[Stored data]
__________

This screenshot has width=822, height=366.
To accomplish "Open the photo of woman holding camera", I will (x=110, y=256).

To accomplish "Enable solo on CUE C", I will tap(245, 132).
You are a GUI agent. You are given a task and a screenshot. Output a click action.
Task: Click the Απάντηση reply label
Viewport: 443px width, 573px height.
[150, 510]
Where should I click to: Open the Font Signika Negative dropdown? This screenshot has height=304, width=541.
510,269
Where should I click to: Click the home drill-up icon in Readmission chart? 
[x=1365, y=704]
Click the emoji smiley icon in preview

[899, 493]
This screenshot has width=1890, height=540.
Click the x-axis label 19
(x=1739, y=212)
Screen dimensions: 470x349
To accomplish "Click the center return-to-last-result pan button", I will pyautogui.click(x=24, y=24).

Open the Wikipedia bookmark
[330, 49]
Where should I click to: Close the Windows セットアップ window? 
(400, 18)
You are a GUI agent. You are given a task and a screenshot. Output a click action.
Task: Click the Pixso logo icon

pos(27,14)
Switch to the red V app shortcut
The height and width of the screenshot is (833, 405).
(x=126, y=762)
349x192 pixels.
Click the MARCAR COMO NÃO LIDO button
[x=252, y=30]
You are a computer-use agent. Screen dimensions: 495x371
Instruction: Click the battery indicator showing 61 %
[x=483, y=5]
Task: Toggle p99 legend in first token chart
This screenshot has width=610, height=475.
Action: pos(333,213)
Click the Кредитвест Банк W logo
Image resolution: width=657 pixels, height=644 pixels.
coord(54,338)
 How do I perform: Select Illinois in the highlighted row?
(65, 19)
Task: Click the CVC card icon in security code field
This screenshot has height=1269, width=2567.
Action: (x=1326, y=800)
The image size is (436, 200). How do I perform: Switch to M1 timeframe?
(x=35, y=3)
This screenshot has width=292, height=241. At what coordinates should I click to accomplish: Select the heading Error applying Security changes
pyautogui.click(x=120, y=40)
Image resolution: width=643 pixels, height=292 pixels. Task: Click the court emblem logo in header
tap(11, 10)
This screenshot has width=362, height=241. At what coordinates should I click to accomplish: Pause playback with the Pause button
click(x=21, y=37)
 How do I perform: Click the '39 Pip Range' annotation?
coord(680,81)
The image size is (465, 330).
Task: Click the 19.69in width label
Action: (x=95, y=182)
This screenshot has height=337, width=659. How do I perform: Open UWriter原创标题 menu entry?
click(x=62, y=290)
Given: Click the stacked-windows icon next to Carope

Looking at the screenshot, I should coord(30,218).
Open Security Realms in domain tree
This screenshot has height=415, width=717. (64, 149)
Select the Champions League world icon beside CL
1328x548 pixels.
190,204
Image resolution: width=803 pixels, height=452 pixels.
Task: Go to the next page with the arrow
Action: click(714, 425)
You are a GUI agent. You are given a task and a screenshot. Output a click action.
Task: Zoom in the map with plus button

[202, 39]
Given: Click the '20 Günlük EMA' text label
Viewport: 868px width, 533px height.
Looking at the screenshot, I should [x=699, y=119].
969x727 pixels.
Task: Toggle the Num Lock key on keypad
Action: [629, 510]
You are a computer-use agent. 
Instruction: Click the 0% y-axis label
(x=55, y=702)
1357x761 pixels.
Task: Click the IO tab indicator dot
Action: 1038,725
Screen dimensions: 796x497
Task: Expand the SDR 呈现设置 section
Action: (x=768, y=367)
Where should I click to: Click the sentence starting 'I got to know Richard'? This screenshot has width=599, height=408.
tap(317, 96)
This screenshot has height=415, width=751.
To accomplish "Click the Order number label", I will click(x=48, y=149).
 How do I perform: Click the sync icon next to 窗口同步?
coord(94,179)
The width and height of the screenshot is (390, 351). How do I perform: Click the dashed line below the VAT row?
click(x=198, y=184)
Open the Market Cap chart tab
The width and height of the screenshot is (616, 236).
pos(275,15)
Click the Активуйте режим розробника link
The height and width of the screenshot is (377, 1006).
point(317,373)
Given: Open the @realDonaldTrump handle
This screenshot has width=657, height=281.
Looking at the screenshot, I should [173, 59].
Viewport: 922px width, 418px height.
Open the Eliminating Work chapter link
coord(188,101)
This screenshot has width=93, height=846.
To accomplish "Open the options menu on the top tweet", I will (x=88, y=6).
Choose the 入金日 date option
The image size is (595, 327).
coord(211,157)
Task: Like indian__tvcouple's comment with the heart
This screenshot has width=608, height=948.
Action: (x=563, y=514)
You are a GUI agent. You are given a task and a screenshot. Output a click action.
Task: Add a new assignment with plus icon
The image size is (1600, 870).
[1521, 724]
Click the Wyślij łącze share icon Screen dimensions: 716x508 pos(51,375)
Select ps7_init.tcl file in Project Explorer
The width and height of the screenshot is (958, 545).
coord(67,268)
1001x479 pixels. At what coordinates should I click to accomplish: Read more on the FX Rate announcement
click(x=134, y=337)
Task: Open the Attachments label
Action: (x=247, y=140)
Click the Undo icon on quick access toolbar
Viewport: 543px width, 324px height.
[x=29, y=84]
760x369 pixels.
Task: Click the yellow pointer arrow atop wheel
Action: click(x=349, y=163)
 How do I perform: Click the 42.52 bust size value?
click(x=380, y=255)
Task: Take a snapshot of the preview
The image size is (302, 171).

__________

### TASK TO CARRY OUT
Return the data above in full. Keep every line exactly as it is.

### REPLY
This screenshot has width=822, height=366.
To accomplish "Open the photo of woman holding camera", I will (x=110, y=256).

To accomplish "Enable solo on CUE C", I will tap(245, 132).
You are a GUI agent. You are given a task and a screenshot. Output a click action.
Task: Click the Απάντηση reply label
Viewport: 443px width, 573px height.
[150, 510]
Where should I click to: Open the Font Signika Negative dropdown? This screenshot has height=304, width=541.
510,269
Where should I click to: Click the home drill-up icon in Readmission chart? 
[x=1365, y=704]
Click the emoji smiley icon in preview

[899, 493]
This screenshot has width=1890, height=540.
Click the x-axis label 19
(x=1739, y=212)
Screen dimensions: 470x349
To accomplish "Click the center return-to-last-result pan button", I will pyautogui.click(x=24, y=24).

Open the Wikipedia bookmark
[330, 49]
Where should I click to: Close the Windows セットアップ window? 
(400, 18)
You are a GUI agent. You are given a task and a screenshot. Output a click action.
Task: Click the Pixso logo icon

pos(27,14)
Switch to the red V app shortcut
The height and width of the screenshot is (833, 405).
(x=126, y=762)
349x192 pixels.
Click the MARCAR COMO NÃO LIDO button
[x=252, y=30]
You are a computer-use agent. Screen dimensions: 495x371
Instruction: Click the battery indicator showing 61 %
[x=483, y=5]
Task: Toggle p99 legend in first token chart
This screenshot has width=610, height=475.
Action: pos(333,213)
Click the Кредитвест Банк W logo
Image resolution: width=657 pixels, height=644 pixels.
coord(54,338)
 How do I perform: Select Illinois in the highlighted row?
(65, 19)
Task: Click the CVC card icon in security code field
This screenshot has height=1269, width=2567.
Action: (x=1326, y=800)
The image size is (436, 200). How do I perform: Switch to M1 timeframe?
(x=35, y=3)
This screenshot has width=292, height=241. At what coordinates should I click to accomplish: Select the heading Error applying Security changes
pyautogui.click(x=120, y=40)
Image resolution: width=643 pixels, height=292 pixels. Task: Click the court emblem logo in header
tap(11, 10)
This screenshot has width=362, height=241. At what coordinates should I click to accomplish: Pause playback with the Pause button
click(x=21, y=37)
 How do I perform: Click the '39 Pip Range' annotation?
coord(680,81)
The image size is (465, 330).
Task: Click the 19.69in width label
Action: (x=95, y=182)
This screenshot has height=337, width=659. How do I perform: Open UWriter原创标题 menu entry?
click(x=62, y=290)
Given: Click the stacked-windows icon next to Carope

Looking at the screenshot, I should coord(30,218).
Open Security Realms in domain tree
This screenshot has height=415, width=717. (64, 149)
Select the Champions League world icon beside CL
1328x548 pixels.
190,204
Image resolution: width=803 pixels, height=452 pixels.
Task: Go to the next page with the arrow
Action: click(714, 425)
You are a GUI agent. You are given a task and a screenshot. Output a click action.
Task: Zoom in the map with plus button

[202, 39]
Given: Click the '20 Günlük EMA' text label
Viewport: 868px width, 533px height.
Looking at the screenshot, I should [x=699, y=119].
969x727 pixels.
Task: Toggle the Num Lock key on keypad
Action: [629, 510]
You are a computer-use agent. 
Instruction: Click the 0% y-axis label
(x=55, y=702)
1357x761 pixels.
Task: Click the IO tab indicator dot
Action: 1038,725
Screen dimensions: 796x497
Task: Expand the SDR 呈现设置 section
Action: (x=768, y=367)
Where should I click to: Click the sentence starting 'I got to know Richard'? This screenshot has width=599, height=408.
tap(317, 96)
This screenshot has height=415, width=751.
To accomplish "Click the Order number label", I will click(x=48, y=149).
 How do I perform: Click the sync icon next to 窗口同步?
coord(94,179)
The width and height of the screenshot is (390, 351). How do I perform: Click the dashed line below the VAT row?
click(x=198, y=184)
Open the Market Cap chart tab
The width and height of the screenshot is (616, 236).
pos(275,15)
Click the Активуйте режим розробника link
The height and width of the screenshot is (377, 1006).
point(317,373)
Given: Open the @realDonaldTrump handle
This screenshot has width=657, height=281.
Looking at the screenshot, I should [173, 59].
Viewport: 922px width, 418px height.
Open the Eliminating Work chapter link
coord(188,101)
This screenshot has width=93, height=846.
To accomplish "Open the options menu on the top tweet", I will (x=88, y=6).
Choose the 入金日 date option
The image size is (595, 327).
coord(211,157)
Task: Like indian__tvcouple's comment with the heart
This screenshot has width=608, height=948.
Action: (x=563, y=514)
You are a GUI agent. You are given a task and a screenshot. Output a click action.
Task: Add a new assignment with plus icon
The image size is (1600, 870).
[1521, 724]
Click the Wyślij łącze share icon Screen dimensions: 716x508 pos(51,375)
Select ps7_init.tcl file in Project Explorer
The width and height of the screenshot is (958, 545).
coord(67,268)
1001x479 pixels. At what coordinates should I click to accomplish: Read more on the FX Rate announcement
click(x=134, y=337)
Task: Open the Attachments label
Action: (x=247, y=140)
Click the Undo icon on quick access toolbar
Viewport: 543px width, 324px height.
[x=29, y=84]
760x369 pixels.
Task: Click the yellow pointer arrow atop wheel
Action: click(x=349, y=163)
 How do I perform: Click the 42.52 bust size value?
click(x=380, y=255)
Task: Take a snapshot of the preview
The image size is (302, 171).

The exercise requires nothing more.